Os impasses éticos e morais do uso de Inteligência Artificial

Enviada em 08/12/2020

No anime “Plastic Memories”, é mostrada a história de uma empresa que usava robôs em formato humanóides e altamente inteligentes, ao ponto de entenderem emoções e sentimentos das pessoas ao redor, para executar as mesmas tarefas que os funcionários. Fora da ficção, nota-se que o desenvolvimento de tecnologias de inteligência artificial está se tornando cada vez mais comum, porque existe uma tentativa de substituir o ser humano pelas máquinas. Nesse viés, diante da capacidade da inteligência artificial para analisar e padronizar comportamentos humanos, bem como realizar tarefas complexas, é importante estabelecer até onde é moral e ético usar essas tecnologias.

Em primeiro lugar, não é muito difícil perceber que esses dispositivos, inicialmente, criados para ajudar o ser humano, estão sendo empregados contra o próprio criador. No documentário “O Dilema das Redes Sociais”, mostra como as mídias digitais utilizam a inteligência artificial para traçar o perfil e interesses de seus usuários a fim de os manterem no ambiente online pelo maior tempo possível. Isso revela como o uso ético e moral das tecnologias está sendo desconsiderado pelas empresas, porque elas colocam seus interesses comerciais e financeiros em primeiro plano, podendo corromper e alienar a identidade social dos internautas.

Ademais, é inegável que delegar tarefas simples para máquinas é um avanço, mas também é irrefutável que conceder papéis de responsabilidade para tecnologias amplia os riscos e representa um retrocesso. No filme “Duro de Matar”, é retratada a fuga de um hacker, com a escolta de um policial, de uma organização criminosa. Ainda no filme, mostra como os perseguidores se valeram do sistema que controlava os semáforos para atrasar e prejudicar toda a mobilidade urbana da cidade. Nessa lógica, a inteligência artificial contribui para o progresso do mundo, mas não deve ser empregada como substituta de uma pessoa ou corporação, porque máquinas operam baseadas em códigos e dados, bem como não têm um pensamento versátil e adaptável como o de um ser humano.
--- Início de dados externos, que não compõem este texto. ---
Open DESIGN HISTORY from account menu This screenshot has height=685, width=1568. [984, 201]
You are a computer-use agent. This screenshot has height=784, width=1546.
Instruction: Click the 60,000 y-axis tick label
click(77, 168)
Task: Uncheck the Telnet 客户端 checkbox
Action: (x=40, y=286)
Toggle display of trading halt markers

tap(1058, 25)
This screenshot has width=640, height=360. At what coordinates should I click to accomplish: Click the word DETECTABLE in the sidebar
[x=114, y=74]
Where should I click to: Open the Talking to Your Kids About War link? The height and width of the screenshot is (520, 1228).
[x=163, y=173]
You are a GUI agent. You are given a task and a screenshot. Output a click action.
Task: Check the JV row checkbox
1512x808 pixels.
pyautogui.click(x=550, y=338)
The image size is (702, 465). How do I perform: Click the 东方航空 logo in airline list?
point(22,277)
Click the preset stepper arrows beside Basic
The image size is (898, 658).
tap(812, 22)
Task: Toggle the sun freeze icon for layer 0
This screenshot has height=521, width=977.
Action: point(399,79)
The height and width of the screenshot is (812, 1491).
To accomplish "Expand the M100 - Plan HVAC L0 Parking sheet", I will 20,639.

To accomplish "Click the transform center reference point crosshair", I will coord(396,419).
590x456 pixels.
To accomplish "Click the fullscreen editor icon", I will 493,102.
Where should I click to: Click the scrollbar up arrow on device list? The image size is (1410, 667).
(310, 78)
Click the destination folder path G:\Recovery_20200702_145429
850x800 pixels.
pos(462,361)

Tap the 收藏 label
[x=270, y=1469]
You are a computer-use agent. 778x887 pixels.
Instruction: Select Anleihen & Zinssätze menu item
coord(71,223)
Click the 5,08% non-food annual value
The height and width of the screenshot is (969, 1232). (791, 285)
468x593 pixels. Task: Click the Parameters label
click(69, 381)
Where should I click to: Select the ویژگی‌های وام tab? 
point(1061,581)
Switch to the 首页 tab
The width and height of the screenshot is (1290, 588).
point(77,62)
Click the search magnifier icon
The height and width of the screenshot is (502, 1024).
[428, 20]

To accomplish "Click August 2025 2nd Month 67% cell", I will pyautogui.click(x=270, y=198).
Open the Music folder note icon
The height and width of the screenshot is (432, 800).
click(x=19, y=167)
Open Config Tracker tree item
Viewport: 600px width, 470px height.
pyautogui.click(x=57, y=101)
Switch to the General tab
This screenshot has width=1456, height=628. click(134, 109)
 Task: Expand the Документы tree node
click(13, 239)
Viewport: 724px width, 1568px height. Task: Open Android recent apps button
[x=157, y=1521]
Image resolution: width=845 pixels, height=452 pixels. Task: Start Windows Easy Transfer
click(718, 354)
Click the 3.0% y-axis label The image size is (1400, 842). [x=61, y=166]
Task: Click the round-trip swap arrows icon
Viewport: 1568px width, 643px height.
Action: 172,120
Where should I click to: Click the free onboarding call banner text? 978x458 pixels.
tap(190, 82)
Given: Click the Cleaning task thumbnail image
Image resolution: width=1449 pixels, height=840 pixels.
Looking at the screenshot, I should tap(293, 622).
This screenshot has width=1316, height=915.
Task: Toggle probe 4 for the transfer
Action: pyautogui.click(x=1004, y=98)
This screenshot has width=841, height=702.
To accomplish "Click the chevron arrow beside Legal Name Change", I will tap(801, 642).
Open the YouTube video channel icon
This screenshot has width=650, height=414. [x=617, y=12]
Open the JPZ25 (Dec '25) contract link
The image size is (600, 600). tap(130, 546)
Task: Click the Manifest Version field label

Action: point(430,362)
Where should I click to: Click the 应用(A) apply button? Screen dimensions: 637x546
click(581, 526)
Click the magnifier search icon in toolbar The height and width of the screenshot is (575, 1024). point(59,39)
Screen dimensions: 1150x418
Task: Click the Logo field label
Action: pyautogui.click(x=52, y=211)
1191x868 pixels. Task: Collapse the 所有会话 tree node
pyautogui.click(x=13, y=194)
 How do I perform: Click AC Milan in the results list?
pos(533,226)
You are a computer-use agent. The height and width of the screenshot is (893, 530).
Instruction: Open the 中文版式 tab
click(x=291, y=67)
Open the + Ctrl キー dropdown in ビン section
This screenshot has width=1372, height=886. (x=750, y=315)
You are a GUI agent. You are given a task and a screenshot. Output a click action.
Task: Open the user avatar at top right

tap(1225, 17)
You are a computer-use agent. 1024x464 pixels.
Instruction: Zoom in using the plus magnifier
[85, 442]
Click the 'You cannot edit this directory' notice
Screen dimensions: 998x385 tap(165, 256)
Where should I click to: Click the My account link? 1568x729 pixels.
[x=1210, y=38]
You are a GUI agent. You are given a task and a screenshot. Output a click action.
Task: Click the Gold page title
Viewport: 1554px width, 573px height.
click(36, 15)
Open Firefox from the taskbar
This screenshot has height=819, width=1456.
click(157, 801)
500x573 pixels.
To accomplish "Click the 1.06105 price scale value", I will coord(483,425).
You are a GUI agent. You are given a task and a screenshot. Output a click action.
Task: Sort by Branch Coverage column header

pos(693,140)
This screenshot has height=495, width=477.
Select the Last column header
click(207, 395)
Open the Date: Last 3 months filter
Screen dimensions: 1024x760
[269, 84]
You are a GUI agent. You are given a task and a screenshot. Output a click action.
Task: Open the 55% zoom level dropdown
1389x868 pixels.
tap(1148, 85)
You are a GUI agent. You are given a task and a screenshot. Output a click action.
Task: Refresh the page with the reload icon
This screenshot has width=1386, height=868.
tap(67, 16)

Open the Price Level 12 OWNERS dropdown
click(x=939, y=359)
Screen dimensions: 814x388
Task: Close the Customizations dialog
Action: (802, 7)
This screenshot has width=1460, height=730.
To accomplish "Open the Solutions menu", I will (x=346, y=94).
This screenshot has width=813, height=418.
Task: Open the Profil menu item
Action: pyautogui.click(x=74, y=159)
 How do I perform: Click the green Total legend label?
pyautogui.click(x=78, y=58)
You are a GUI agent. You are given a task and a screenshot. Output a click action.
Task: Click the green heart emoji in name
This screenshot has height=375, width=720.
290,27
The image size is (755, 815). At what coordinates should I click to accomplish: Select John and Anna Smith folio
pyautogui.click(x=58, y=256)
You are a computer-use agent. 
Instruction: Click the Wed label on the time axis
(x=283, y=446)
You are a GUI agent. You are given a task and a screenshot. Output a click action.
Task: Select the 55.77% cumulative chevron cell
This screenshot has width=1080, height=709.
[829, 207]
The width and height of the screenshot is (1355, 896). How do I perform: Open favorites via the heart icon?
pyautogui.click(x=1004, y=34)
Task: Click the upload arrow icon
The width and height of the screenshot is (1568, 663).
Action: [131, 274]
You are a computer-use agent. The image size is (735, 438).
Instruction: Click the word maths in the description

Portanto, diante dos fatos supracitados, nota-se que a inteligência artificial pode contribuir para o avanço ou retrocesso da sociedade, dependendo apenas da forma como é empregada. Sendo assim, faz-se mister que o Poder Público direcione capital que, por intermédio da Câmara dos Deputados, será revertido na elaboração de uma lei, através de uma conferência, que limite a exposição e fornecimento dos dados e interesses dos internautas, a fim de que os programas inteligentes usados pelas redes sociais não explorem esse conhecimento para fazer publicidade ou manter o usuário online. Nesse sentido, será possível usar a inteligência artificial de uma forma mais ética e moral, ampliando os benefícios das tecnologias para a coletividade.